レランジュの樹の苗木と『精霊樹の森』の土、だ。
一応、このふたつについては、フローラさんからもあっさりと許可がもらえた。
そもそも、俺の場合、『ビーナスの飼い実』になったみかんを連れて行くので、そういう意味では既に、外でレランジュの樹を育てるのを認めてもらったようなものなので、ちょっとしたサービス分という形で了承された。
そして、それだけではなくて、だ。
「セージュ君たちに関しては、それらの他にもうひとつ報酬があるわ」
「と言いますと?」
「ふふ、ちょっと私たちの方でも確認しないといけないことが増えたので、それに付随する形なんだけど、『オレストの町』ね? そこまでウルルたちを一緒に連れて行ってほしいの」
「あっ! お母さん、それ本当ーっ!?」
「『外』に行ってもいいのっ!?」
「お外!?」
「ええ。今、セージュ君たちへの報酬って言ったけど、それに関しては、アルルとウルルとシモーヌへの報酬ね。ふふ、よく怖がらずに頑張ったわね。それに、こうやって無事に帰って来てくれたし。昨日の話し合いと、今日の分のグリードからの評価で、三人の外出を認めることにしたの」
……本当、無事で良かったわ。
そう、フローラさんが小声でつぶやくのが確かに聞こえた。
やっぱり、ウルルちゃんたちが『鎧』との戦いに加わるのをあまり望んでいなかったんだろうな。
何となく、そういう風に感じた。
無邪気に、『森』の外に出られることを喜んでいる三人とは対照的だな。
「俺としても嬉しいですけど、でも、それでいいんですか?」
正直なところ、かなりありがたい。
昨日もフローラさんには、その件で相談してはいたものの、アルルちゃんに一緒に来てもらうのはかなりハードルが高いと思っていただけに、少し不安もある。

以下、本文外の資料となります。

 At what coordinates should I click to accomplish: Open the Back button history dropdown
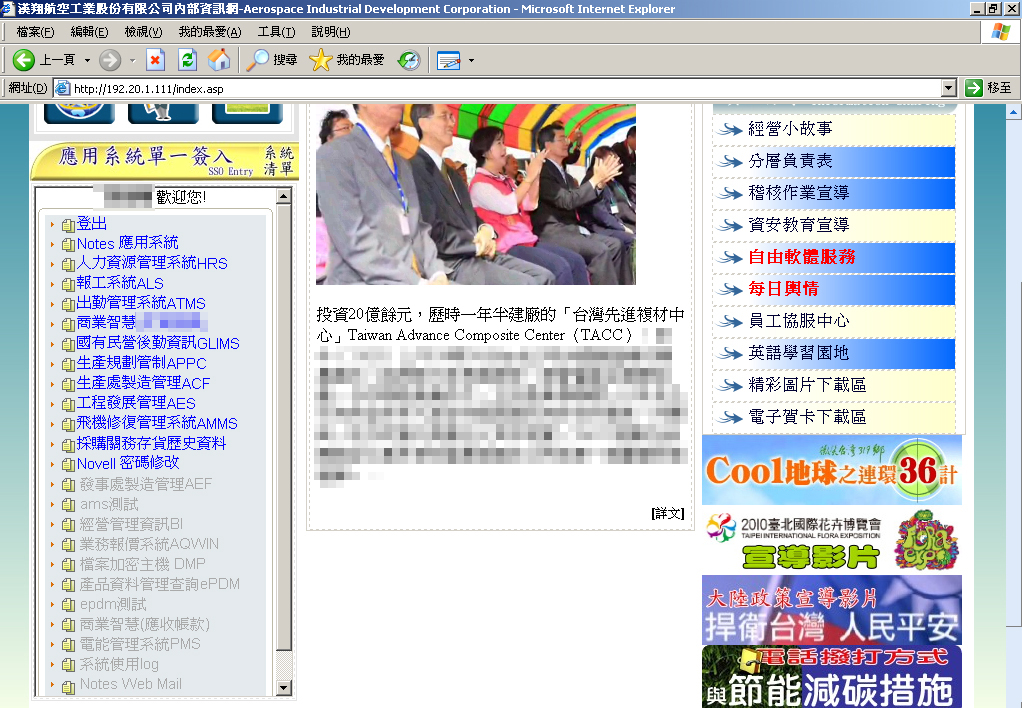coord(87,60)
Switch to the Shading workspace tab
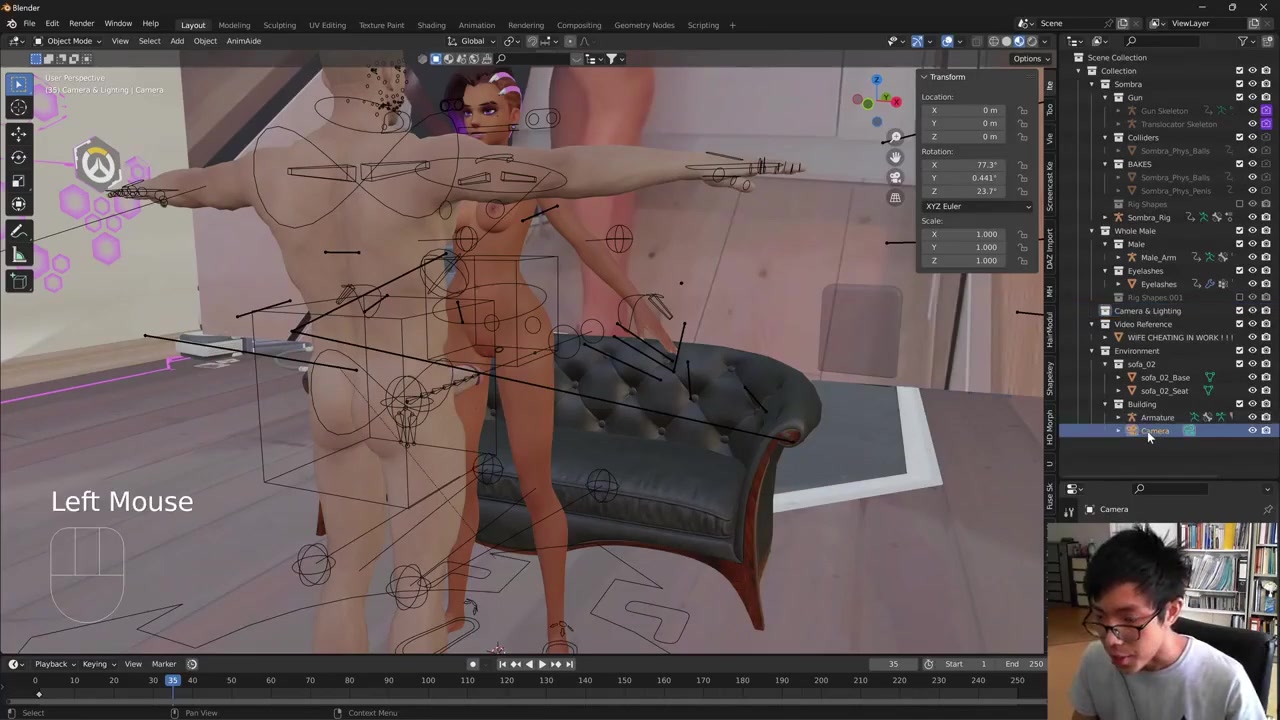Viewport: 1280px width, 720px height. 431,25
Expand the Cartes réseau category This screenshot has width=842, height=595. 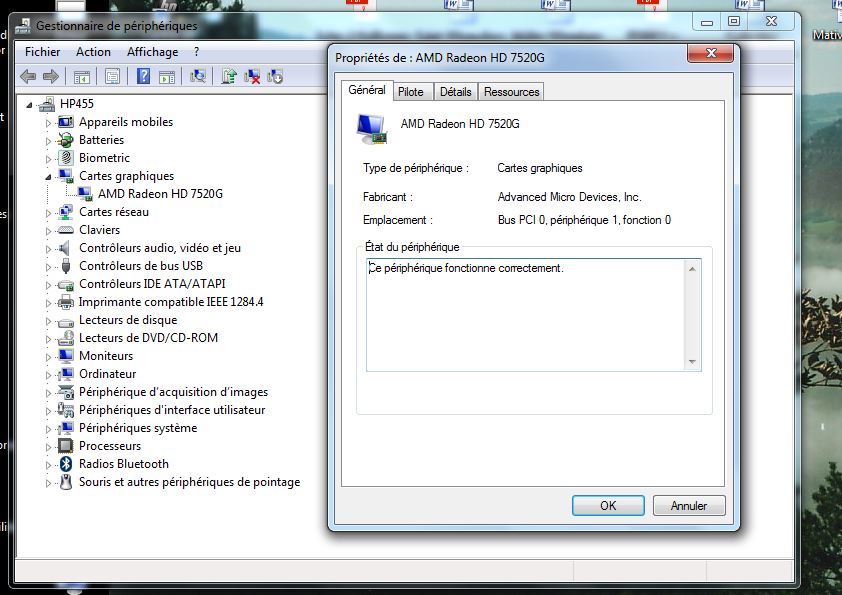click(47, 212)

「ふふ、さっきも言ったけど、精霊側の事情もあるのよ。だから気にしないで。それとも、もしかして、連れて行けるか心配しているのかしら?」
大丈夫よ、とフローラさんが微笑んで。
次の瞬間、フローラさんの身体が緑色の光に包まれたかと思うと。
「――――へっ!?」
「『私も保護者としてついて行くから』」
光の輝きが収まった後に立っていたのは、さっきまでの大きさより少し小さくなったふたりのフローラさんだった。